_Task objective_.
In the material below, list every line carrying the string "radio".

_Data to process_.

╭──

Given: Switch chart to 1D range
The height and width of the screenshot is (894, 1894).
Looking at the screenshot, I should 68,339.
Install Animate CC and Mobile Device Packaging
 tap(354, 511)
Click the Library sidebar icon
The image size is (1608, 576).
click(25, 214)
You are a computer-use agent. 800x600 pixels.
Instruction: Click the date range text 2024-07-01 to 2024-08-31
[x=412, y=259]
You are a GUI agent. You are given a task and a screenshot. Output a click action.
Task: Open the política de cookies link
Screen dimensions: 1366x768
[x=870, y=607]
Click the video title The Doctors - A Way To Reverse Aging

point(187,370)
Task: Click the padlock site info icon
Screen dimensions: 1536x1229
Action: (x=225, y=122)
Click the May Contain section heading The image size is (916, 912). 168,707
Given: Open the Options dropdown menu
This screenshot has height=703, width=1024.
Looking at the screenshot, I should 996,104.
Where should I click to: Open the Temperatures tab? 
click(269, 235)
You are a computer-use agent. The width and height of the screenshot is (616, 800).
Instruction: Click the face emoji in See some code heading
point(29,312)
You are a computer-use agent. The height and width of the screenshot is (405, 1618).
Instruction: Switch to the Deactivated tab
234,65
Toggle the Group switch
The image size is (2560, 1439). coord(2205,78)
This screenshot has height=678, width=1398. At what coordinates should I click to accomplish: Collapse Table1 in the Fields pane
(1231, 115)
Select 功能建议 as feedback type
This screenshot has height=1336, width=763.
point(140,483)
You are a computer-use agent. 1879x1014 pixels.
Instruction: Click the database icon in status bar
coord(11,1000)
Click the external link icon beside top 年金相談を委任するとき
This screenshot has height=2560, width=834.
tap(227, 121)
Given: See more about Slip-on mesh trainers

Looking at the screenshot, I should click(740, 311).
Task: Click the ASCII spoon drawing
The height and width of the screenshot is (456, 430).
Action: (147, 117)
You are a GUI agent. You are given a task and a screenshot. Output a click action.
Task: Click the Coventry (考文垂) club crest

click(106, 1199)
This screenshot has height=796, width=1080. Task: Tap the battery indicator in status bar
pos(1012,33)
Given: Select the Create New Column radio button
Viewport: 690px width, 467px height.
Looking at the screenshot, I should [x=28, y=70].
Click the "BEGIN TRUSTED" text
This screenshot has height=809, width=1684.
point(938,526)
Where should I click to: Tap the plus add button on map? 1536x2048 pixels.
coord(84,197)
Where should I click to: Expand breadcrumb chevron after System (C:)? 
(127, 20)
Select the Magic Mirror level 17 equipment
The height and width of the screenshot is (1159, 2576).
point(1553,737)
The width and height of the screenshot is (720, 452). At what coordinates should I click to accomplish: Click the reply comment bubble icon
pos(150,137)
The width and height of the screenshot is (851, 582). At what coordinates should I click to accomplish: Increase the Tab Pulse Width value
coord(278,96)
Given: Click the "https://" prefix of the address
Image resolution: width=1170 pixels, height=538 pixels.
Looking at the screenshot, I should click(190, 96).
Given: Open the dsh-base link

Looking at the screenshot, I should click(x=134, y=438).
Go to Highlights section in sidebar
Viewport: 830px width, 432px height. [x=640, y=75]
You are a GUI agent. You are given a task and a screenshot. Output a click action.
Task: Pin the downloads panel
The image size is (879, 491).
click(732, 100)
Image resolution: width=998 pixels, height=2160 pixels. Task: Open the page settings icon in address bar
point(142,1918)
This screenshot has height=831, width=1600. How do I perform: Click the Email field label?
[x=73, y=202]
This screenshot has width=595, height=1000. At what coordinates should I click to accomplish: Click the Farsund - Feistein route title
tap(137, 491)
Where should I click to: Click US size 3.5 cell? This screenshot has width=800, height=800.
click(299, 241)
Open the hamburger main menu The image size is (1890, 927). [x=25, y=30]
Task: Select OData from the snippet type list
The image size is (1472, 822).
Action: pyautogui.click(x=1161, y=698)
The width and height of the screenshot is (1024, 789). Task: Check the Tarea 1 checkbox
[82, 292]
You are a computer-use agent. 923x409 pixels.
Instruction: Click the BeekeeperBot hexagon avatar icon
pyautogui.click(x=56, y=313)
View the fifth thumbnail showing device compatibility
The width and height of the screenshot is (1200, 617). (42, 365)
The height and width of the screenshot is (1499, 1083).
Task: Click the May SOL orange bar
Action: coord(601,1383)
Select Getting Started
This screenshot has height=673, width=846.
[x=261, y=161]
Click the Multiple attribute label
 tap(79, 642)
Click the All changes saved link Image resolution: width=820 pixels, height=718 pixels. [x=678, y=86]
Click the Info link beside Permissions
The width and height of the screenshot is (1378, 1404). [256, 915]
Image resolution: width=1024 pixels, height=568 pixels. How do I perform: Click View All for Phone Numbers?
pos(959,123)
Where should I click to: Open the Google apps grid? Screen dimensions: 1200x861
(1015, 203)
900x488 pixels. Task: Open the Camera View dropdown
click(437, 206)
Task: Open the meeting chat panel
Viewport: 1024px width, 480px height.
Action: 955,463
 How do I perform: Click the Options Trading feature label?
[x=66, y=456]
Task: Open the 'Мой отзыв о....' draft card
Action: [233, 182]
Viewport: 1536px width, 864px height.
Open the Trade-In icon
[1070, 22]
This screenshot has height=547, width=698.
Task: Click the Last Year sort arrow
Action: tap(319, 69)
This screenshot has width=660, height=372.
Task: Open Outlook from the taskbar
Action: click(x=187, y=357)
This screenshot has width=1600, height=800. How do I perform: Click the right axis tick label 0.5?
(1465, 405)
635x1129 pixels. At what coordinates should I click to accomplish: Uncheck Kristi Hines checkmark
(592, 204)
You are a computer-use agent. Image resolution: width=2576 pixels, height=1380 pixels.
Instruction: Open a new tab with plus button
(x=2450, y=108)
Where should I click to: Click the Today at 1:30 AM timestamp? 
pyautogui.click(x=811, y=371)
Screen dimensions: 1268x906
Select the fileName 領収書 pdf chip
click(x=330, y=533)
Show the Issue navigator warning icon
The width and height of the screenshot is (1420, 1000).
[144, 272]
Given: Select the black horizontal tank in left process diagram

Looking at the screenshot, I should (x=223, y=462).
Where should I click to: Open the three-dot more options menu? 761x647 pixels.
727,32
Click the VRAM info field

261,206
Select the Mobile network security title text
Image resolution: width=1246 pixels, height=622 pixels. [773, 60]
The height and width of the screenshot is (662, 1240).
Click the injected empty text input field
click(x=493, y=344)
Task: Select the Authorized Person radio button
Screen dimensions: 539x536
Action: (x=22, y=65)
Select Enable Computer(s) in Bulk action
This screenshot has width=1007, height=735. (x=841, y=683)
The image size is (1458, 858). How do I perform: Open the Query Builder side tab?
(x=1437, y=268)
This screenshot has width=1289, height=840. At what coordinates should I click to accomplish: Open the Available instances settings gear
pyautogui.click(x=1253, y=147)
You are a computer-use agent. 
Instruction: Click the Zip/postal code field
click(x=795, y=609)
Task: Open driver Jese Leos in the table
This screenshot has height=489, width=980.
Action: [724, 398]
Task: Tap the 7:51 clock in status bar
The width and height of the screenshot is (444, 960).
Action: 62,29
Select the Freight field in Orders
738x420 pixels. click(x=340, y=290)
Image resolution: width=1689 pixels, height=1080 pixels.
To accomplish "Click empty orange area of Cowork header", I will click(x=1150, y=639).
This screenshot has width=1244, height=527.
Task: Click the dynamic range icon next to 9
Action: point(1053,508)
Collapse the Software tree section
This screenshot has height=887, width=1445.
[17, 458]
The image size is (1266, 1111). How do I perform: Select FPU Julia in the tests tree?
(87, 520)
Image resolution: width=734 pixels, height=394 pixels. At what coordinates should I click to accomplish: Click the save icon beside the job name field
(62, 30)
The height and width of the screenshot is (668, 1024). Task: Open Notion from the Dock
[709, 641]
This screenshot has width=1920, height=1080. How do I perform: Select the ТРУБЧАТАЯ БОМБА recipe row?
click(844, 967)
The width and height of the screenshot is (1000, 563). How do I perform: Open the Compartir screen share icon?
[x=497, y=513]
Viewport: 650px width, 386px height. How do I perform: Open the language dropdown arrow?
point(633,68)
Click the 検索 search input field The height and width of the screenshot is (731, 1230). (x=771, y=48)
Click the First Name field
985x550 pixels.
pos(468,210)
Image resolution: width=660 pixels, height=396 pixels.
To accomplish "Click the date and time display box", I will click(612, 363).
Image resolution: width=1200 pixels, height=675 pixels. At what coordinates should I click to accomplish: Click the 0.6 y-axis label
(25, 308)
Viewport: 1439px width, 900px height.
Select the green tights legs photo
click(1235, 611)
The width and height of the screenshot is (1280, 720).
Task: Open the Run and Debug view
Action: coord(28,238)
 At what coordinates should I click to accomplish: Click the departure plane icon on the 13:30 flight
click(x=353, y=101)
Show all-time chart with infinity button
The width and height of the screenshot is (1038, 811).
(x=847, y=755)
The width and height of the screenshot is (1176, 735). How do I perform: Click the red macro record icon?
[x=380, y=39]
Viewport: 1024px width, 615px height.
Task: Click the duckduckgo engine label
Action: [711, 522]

╰──

_The completed task_.
Given: Select the Create New Column radio button
Task: Select the Authorized Person radio button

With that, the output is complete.